Three are absolutely essential (and three are mediocre but accessible).

A friend of mine suggested that some of my “best stuff” is “buried” within my museletters, and that I ought share these more directly. I like to reward the curious—but, in this distraction economy, there is some merit to their advice. And so—plucked from a recent museletter—here are some articles and podcasts I currently recommend to any seeking to develop wise discernment with regard to artificial intelligence. Numbers 1, 3 and 11 are essential. 🏮

Note that I share these so as to stir up better thinking, at higher orders of complexity, wider boundaries of consideration and greater gestalts. Because: such is the role I oft play. If you seek to merely wield artificial intelligence in pursuit of narrow goals over shorter time horizons then, well: that’s a different conversation entirely.

  1. Artificial Intelligence and the Superorganism
    This conversation between Nate Hagens and Daniel Schmachtenberger is essential listening. Essential. The thing is: this conversation is over three hours in length, and the first two hours are spent on the fundamental principles to keep in mind when considering the impact that artificial intelligence will have in our world. I’ve shared this with friends, imploring them to listen to it so that we might explore the topic together. It’s been well over a year and only a handful have listened to it. This is fine. Three hours of anyone’s attention is a big ask in this distraction economy. What with the new season of House of the Dragon just out, etcetera. But—given that few people will actually invest the time—you taking the time to immerse in this properly will convey distinct strategic advantage. This is how you cultivate in-house intelligence and wise discernment.
  2. Life 3.0 by Max Tegmak
    It’s a little old now, but I thought I ought share a reference that isn’t completely disenchanted and doomer. This book—whilst now six years old and thus ancient—does a good job of clarifying basic terms and key debates, whilst also dispelling the common myths associated with AI (robotic uprisings, and so on).
  3. Better Without AI by David Chapman
    It’s good to read from folk who have worked deeply within the field of artificial intelligence.

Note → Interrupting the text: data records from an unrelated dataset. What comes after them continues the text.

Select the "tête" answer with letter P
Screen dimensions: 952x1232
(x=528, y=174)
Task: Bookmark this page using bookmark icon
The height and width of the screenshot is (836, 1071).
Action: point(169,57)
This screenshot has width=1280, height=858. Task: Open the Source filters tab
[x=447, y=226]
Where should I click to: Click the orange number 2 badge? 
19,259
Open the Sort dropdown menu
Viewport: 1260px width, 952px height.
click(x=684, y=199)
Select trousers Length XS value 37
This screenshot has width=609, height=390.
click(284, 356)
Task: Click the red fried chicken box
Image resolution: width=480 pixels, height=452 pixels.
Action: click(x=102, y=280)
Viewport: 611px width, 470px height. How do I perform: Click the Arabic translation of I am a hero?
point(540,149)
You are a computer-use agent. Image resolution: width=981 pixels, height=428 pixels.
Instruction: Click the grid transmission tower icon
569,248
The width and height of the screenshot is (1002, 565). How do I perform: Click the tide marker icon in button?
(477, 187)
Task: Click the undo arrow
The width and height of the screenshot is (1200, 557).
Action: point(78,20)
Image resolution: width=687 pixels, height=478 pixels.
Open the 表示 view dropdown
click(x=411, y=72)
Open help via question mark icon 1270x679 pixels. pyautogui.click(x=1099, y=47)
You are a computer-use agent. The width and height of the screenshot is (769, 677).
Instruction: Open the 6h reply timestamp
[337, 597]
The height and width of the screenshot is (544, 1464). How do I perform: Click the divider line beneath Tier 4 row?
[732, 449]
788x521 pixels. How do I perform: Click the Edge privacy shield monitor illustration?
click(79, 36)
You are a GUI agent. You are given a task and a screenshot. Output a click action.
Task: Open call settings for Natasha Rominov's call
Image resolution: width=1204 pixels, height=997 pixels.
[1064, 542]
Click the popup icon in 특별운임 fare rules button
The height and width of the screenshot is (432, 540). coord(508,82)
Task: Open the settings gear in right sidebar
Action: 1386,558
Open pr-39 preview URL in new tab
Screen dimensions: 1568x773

David Chapman holds a PhD in artificial intelligence, and this metabook “explores moderate apocalypses that could result from current and near-future AI technology. These are relatively overlooked risks: not extreme sci-fi extinction scenarios, nor the media’s obsession with ‘ChatGPT said something naughty’ trivia. Rather: realistically likely disasters, up to the scale of our history’s worst wars and oppressions.”
  4. I Will Fucking Piledrive You If You Mention AI Again
    I don’t know who this (evidently Australian) anon author is, but I love the way they write. Such cut-through is refreshing in this land proliferated by what Professor John Vervaeke aptly calls a tsunami of bullshit. This author has also written a great hit-piece on “leadership off-sites”, too (which is, ironically, the work I do—but not like this). Anyways, it’s important to read from sources like this. Here’s a quote: “Unless you are one of a tiny handful of businesses who know exactly what they're going to use AI for, you do not need AI for anything—or rather, you do not need to do anything to reap the benefits.” Curious? Read more. (That’s a general statement, but here’s the link again).
  5. Ways to Think About AGI by Benedict Evens
    Benedict is a technology writer, it’s what he does. This recent-ish piece provides a decent frame for how you might think about artificial general intelligence. Would we even recognise it? This short piece is refreshing because it talks to the fundamental uncertainty behind AGI.
  6. If You’re Driving Off a Cliff, Do You Need a Faster Car?
    An apt summary of contextual concerns from Richard Heinberg (a Senior Fellow of Post Carbon Institute).
  7. Values, Education, AI and the Metacrisis
    This conversation between Nate Hagens and Zak Stein explores a topic that would be on the mind of many parents. What does the future look like for our children, in this world of exponential AI? What implications does this have for teaching, schooling and education (all distinct concepts, btw)? “How is unfettered technology and artificial intelligence influencing youth—and what should parents, adults, and teachers be doing in response?”
  8. The Culture series by Iain M Banks
    I’ve talked of this before. If you want a glimpse of a nice future where humans have given rise to mostly-benevolent super-AGIs (Minds), this series is a must-read. It skips over how we get there, though. But there are hints. “Money is a sign of poverty”, Iain writes in The Player of Games. The Culture—being a post-scarcity civilisation—has moved beyond the need for economic transactions; eliminating systems that perpetuate inequality and poverty. These books will help fill the wells of your imagination.
  9. Situational Awareness—The Next Decade
    This is a recent essay from Leopold Aschenbrenner, who used to work at OpenAI. “[...] all of this is based on publicly-available information, my own ideas, general field-knowledge, or SF-gossip”. Now, I do love me some gossip—and this is an example of the kind of stuff I try to stay across. I’m no expert in AI myself—but I do maintain enough of a working sense of the interrelated elements to stay abreast of things. Lines like—“America must lead. The torch of liberty will not survive Xi getting AGI first.”—highlight the very real ‘race’ that is in play right now.
  10. Exploring AI and the Metacrisis
    My friend Stephen Reid shares a grounded yet optimistic sense of how AI may yet be directed towards better outcomes for our planet. I’m including this here just to balance things out a little—it’s not all doom and gloom. Just: mostly. 😅
  11. AI in the Age of Mythic Powers by Josh Schrei
    I’ve linked you to the article above, but the second essential listen (in addition to the first piece I shared with you) is this audio artwork by Josh Schrei—So You Want to Be a Sorcerer in the Age of Mythic Powers. It’s balanced, grounded, and above all—mythic. And wise. All at once.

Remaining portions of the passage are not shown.